Additional quantum many-body scars of the spin-$1$ $XY$ model with Fock-space cages and commutant algebras

Abstract

Quantum many-body scars (QMBS) represent a mechanism for weak ergodicity breaking, characterized by the coexistence of atypical non-thermal eigenstates within an otherwise thermalizing many-body spectrum. In this work, we revisit the spin-$1$ $XY$ model on a periodic chain and construct several new families of exact scar eigenstates embedded within its extensively degenerate manifolds that owe their origins to an interplay of $U(1)$ magnetization conservation and chiral symmetries. We go beyond previously studied towers of states and first identify a novel set of interference-protected eigenstates resembling Fock space cage states, where destructive interference confines the wave function to sparse subgraphs of the Fock space.
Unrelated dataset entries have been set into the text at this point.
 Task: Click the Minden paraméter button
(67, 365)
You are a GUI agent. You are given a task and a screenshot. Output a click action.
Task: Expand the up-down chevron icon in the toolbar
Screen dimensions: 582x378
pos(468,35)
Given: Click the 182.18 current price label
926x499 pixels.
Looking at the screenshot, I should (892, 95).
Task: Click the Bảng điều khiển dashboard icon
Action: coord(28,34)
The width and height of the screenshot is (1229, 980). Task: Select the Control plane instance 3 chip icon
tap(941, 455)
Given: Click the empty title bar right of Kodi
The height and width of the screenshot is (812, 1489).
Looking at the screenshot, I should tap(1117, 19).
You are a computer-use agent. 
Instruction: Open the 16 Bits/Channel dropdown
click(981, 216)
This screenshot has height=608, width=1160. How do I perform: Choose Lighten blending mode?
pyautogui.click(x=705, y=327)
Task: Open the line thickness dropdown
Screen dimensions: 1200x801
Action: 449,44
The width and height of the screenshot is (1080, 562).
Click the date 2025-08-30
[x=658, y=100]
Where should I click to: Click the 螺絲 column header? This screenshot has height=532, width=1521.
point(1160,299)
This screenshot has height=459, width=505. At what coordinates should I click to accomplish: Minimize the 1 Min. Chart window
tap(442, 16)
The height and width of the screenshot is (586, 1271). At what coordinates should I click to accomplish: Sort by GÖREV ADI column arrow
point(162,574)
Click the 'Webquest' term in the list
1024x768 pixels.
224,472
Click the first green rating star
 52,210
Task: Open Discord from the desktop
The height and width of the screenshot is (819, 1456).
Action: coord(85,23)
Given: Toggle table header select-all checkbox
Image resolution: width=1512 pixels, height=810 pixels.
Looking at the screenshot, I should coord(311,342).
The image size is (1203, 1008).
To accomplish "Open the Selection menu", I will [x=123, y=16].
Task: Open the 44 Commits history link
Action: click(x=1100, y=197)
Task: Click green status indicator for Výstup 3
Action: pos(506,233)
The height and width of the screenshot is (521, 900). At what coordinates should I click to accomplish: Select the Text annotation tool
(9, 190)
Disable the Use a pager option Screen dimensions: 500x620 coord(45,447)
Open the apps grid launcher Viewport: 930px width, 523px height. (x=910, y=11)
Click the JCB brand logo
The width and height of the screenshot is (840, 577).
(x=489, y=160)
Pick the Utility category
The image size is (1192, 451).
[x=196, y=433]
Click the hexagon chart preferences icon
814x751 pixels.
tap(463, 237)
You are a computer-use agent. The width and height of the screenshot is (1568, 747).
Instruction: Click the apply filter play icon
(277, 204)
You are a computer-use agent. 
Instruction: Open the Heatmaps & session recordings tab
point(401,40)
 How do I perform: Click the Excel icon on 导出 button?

These states exhibit subextensive entanglement entropy, and when subjected to a transverse magnetic field, form equally spaced ladders whose coherent superpositions display long-lived fidelity oscillations. We further reveal a simpler organizing principle behind these nonthermal states by using the commutant algebra framework, in particular by showing that they are simultaneous eigenstates of non-commuting local operators. Moreover, in doing so, we uncover two more novel families of exact scars: a tower of volume-entangled states, and a set of mirror-dimer states with some free local degrees of freedom. Our results illustrate the power and interplay of interference-based and algebraic mechanisms of non-ergodicity, offering systematic routes to identifying and classifying QMBS in generic many-body quantum systems.